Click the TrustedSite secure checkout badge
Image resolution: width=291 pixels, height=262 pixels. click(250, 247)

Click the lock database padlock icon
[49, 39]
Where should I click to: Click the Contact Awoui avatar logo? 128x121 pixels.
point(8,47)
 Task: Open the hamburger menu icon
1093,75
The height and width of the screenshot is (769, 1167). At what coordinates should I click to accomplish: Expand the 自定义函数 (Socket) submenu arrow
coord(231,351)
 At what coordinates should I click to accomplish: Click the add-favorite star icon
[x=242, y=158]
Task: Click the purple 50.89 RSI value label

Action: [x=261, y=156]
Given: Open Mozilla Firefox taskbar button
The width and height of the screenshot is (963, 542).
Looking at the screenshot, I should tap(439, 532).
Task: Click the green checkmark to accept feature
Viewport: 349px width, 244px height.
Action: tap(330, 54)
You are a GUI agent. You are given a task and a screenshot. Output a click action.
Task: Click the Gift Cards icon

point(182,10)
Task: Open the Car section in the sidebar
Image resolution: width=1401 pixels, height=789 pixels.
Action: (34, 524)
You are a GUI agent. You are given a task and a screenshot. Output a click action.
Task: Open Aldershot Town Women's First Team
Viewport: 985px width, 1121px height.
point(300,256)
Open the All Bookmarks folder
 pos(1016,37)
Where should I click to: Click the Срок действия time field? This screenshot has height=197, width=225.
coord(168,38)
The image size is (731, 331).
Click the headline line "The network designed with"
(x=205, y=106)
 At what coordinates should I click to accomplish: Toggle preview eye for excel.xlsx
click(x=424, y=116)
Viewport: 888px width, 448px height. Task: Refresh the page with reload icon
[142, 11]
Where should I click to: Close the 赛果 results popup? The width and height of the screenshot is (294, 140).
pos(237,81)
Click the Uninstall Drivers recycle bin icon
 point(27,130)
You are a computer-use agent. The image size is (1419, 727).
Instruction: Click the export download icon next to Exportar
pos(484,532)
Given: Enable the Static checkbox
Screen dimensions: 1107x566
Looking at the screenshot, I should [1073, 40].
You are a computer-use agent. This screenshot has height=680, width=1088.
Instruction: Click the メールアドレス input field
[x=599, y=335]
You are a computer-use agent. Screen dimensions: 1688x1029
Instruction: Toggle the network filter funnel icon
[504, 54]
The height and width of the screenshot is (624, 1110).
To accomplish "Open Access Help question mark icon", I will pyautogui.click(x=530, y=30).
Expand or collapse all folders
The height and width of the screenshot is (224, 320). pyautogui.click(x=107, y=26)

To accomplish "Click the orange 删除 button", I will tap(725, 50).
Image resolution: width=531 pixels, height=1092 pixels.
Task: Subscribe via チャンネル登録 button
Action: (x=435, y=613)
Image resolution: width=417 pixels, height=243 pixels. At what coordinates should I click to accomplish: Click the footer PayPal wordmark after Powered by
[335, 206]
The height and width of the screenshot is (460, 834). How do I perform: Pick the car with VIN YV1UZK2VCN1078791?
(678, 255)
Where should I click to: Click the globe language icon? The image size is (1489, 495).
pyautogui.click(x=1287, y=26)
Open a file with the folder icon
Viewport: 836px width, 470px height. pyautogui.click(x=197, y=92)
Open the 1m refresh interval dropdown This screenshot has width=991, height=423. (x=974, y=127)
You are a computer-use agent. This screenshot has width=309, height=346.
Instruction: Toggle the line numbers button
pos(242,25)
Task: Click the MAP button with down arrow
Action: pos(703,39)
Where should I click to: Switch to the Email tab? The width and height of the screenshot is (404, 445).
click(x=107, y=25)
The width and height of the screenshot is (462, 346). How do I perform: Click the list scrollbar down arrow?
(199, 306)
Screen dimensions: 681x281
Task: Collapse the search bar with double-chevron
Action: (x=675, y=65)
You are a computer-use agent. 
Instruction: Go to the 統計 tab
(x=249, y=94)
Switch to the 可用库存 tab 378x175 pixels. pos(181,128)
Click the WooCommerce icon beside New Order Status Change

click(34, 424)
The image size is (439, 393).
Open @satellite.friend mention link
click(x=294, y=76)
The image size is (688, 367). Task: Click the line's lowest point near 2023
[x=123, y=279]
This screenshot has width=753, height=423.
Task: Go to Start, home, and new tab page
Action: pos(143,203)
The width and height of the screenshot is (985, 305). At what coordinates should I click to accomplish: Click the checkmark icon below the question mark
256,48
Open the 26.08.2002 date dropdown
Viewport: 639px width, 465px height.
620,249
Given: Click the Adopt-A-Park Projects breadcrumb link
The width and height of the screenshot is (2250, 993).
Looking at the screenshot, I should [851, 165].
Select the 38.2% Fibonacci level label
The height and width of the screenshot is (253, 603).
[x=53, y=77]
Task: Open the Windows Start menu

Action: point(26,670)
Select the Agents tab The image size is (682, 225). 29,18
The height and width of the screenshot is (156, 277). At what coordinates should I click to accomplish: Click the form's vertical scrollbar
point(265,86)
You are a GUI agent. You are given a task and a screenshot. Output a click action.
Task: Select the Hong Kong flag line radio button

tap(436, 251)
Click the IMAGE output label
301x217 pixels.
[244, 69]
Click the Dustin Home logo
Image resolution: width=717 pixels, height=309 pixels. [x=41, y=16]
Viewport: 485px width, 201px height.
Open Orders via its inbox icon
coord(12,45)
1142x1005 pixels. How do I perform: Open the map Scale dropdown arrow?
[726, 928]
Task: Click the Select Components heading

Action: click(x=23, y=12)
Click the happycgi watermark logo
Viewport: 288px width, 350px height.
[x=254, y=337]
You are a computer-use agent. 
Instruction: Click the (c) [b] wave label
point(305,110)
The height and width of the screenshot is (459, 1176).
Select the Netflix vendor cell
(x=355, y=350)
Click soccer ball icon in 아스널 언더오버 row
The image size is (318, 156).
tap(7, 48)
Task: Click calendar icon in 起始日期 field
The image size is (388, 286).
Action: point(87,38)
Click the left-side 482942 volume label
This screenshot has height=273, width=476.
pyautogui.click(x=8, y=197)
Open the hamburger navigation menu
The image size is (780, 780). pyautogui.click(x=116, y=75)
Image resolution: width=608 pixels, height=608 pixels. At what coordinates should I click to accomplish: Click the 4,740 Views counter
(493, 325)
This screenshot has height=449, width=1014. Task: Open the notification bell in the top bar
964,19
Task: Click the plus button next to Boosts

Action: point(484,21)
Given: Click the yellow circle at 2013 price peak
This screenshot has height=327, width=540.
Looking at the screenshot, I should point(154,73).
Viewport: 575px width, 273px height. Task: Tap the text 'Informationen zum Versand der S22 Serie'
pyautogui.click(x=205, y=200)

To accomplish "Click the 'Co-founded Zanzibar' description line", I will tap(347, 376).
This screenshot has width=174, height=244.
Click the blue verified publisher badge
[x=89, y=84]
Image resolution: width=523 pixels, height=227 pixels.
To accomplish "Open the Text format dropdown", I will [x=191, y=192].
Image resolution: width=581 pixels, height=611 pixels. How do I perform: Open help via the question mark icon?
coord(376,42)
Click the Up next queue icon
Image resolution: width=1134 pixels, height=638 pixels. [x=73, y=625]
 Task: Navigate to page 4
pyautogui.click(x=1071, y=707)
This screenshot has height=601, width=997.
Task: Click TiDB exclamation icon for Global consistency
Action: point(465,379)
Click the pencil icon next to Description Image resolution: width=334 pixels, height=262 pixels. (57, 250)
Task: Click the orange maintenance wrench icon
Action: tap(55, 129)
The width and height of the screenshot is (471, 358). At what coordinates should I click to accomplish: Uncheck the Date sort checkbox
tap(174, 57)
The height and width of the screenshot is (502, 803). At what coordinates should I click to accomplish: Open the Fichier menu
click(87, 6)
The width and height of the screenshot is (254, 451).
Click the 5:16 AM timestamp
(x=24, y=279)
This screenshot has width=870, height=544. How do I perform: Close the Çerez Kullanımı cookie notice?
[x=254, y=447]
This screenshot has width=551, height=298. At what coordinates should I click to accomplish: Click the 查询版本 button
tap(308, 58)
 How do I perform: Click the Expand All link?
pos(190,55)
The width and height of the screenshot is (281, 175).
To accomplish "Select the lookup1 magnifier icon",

● ● ● ●

Reproduce the records from the line containing "Task: Click the green" through the line containing "point(182,10)", inclusive, with "checkmark" changed to "tick mark" and nothing else altered.

**Solution**
Task: Click the green tick mark to accept feature
Viewport: 349px width, 244px height.
Action: tap(330, 54)
You are a GUI agent. You are given a task and a screenshot. Output a click action.
Task: Click the Gift Cards icon

point(182,10)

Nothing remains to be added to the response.